In fact, Kate had a great example of this in her post yesterday as she pleaded that we avoid this type of content on our websites: "We are dedicated to achieving maximum effectiveness by providing state of the art implementation of IT with leading-edge technology that enables businesses to achieve faster ROI." Yuck!
So, I was thrilled to see that David Meerman Scott published an updated list of gobbledygook phrases in his blog yesterday.
If you aren't familiar with gobbledygook, these are the "jargon-laden phrases that are over-used in your industry" that Scott discussed in his 2007 e-book "The Gobbledygook Manifesto" (a highly-recommended and quick read).
There are 325 phrases that are identified as gobbledygook, but here are the top ten offenders for 2008:
- Pleased to
- Focused on
- Leading provider
- New and improved
- 120 percent
The gobbledygook words in the e-book and the updated list are from press releases, but the application is obvious for all of B2B communications.
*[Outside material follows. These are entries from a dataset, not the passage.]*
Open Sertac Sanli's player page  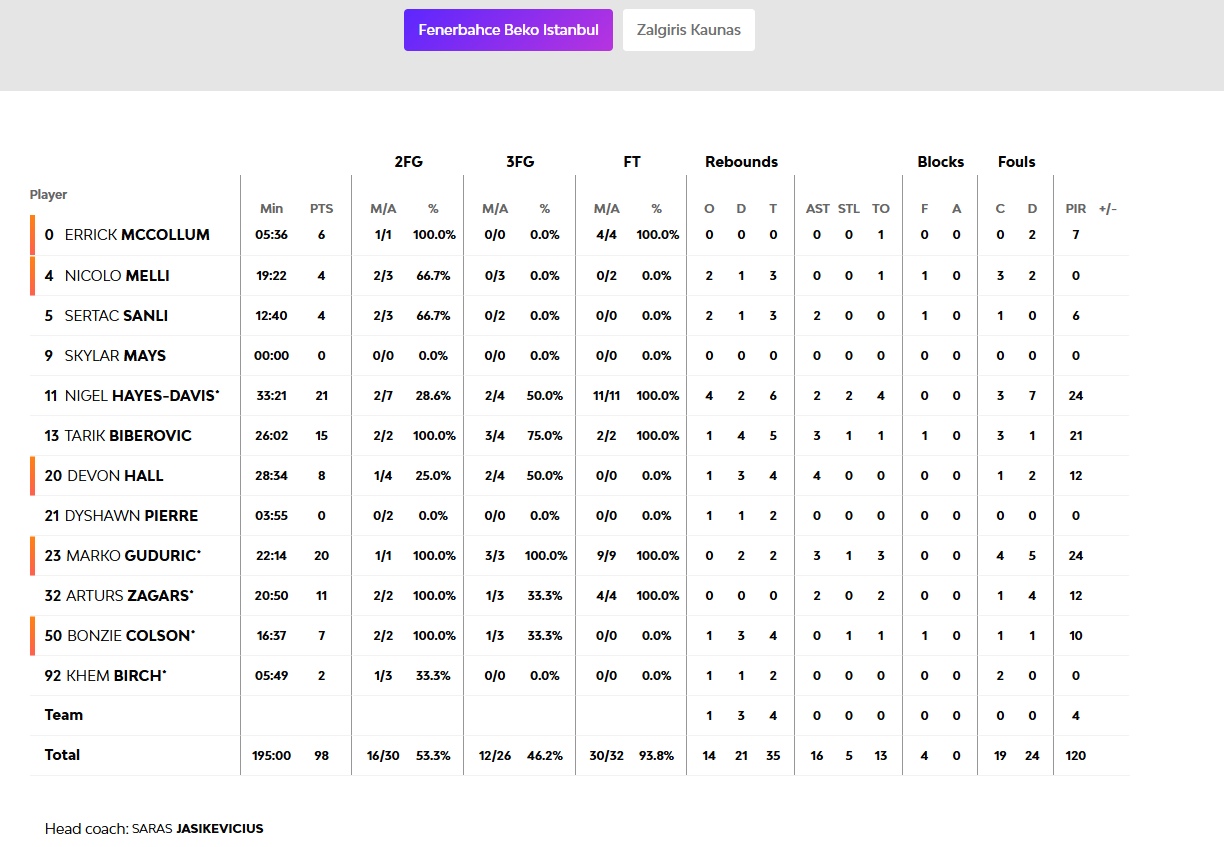[x=116, y=315]
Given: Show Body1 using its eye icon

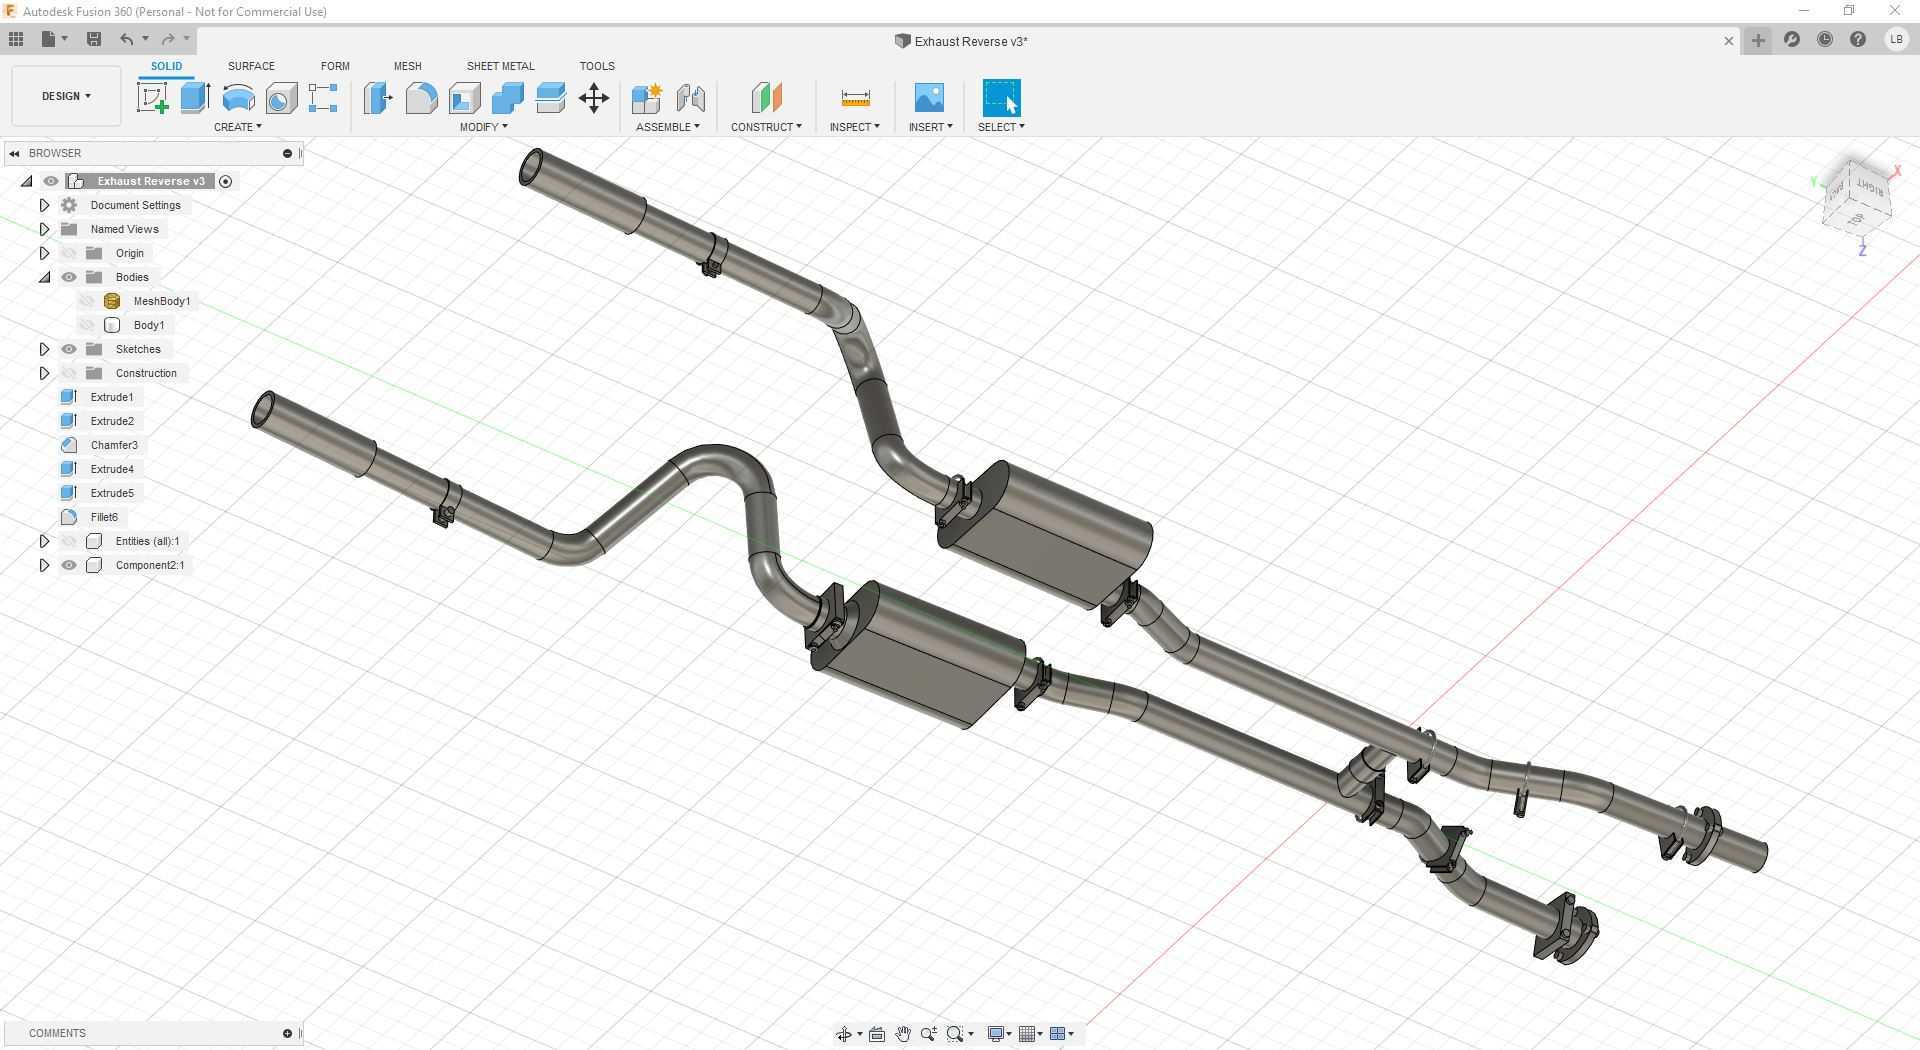Looking at the screenshot, I should click(x=87, y=325).
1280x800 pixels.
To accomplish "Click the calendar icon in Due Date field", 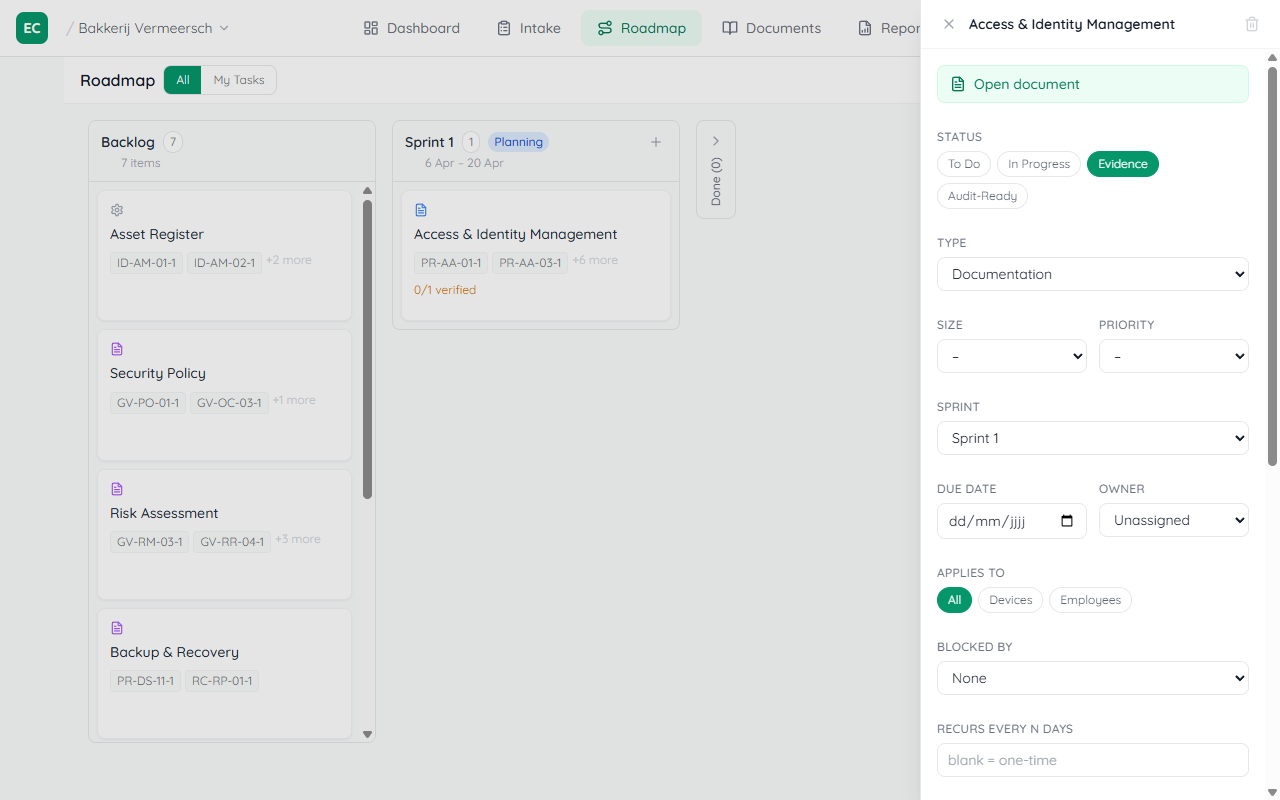I will click(1066, 521).
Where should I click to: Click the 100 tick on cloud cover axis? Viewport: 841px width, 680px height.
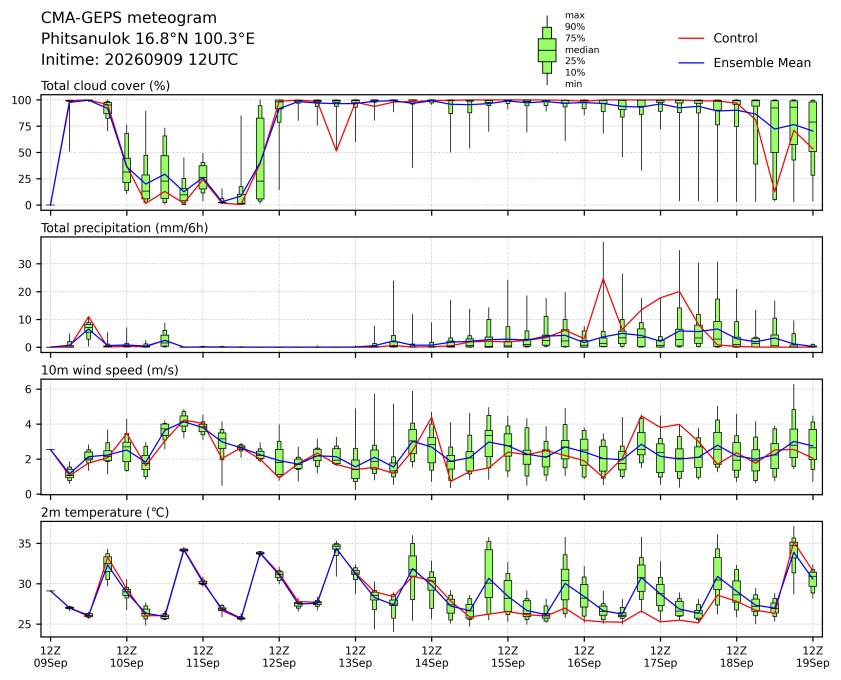pyautogui.click(x=24, y=100)
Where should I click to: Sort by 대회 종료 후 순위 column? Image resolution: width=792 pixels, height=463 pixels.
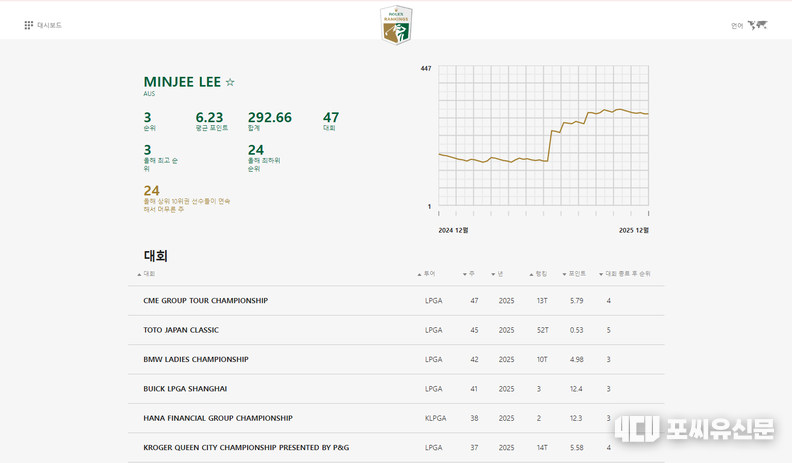pyautogui.click(x=627, y=273)
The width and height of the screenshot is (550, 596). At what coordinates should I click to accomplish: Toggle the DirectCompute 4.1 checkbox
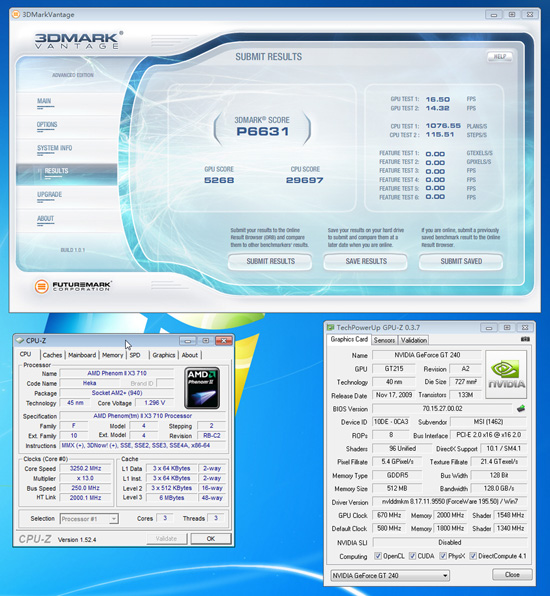[x=473, y=556]
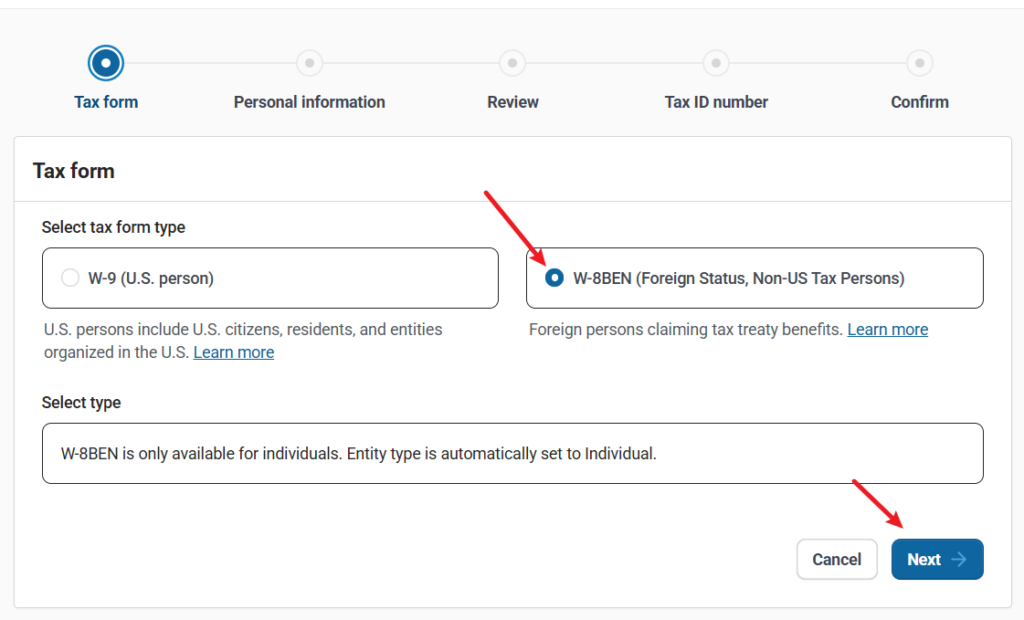Select the W-8BEN radio button

tap(554, 278)
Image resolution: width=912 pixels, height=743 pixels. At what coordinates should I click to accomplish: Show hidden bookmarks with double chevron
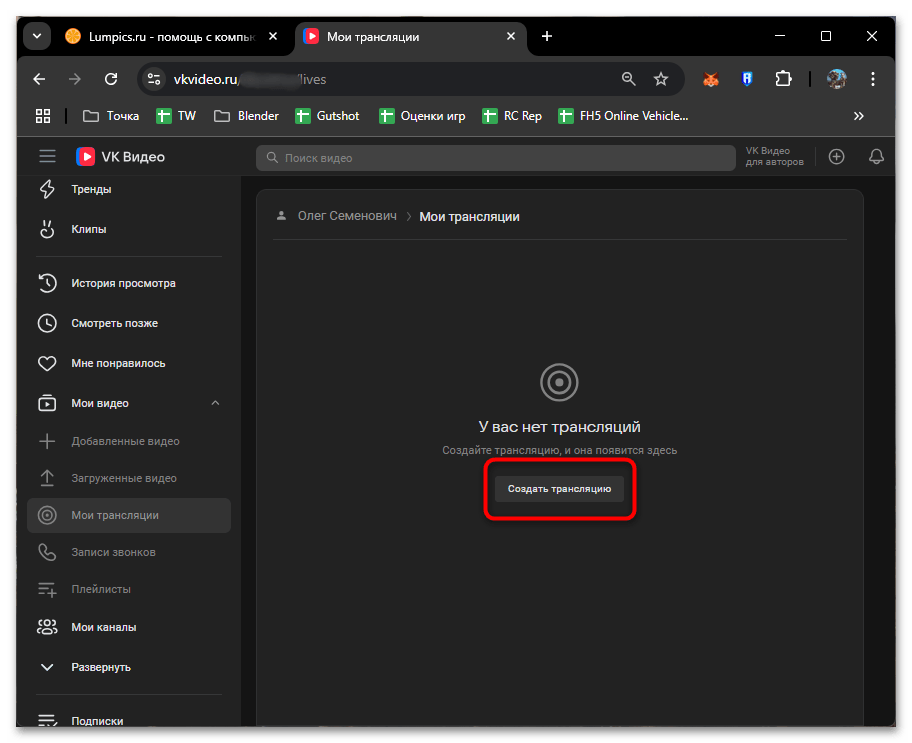click(858, 116)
When you use these types of words, you don't sound smart. Instead, your audience is tuning you out because they have no idea what you are trying to say, and they don't have the time to figure it out.
So what is a B2B marketer to do?
For starters, post a copy of the gobbldeygook words -- the original list as well as the updates -- somewhere close by where you work, and vow to avoid using them whenever possible. The more you familiarize yourself with these terms, the more you will wince when you use them.
As Scott mentions in his post, you can also go to the Goobledygook Grader where you can paste in your text for an automatic "gobbledygook grade" as well as a readability level (minimum level of education needed to understand your content).
Another tip I love is to remove any references to your product/service in whatever you're writing and do the same in something similar that a competitor has written. Have a colleague read both versions, and if they can't easily identify which piece is about your company, then you have some work to do.
It all comes back to understanding your buyer and writing specifically for that person. Take time to really understand who you are writing for and write in words that person can relate to, not words you think they want to hear. It may be tough at first, but your writing -- and messaging -- will be much better as a result.
What gobbledygook words drive you crazy, and, more importantly, what do you do to avoid them?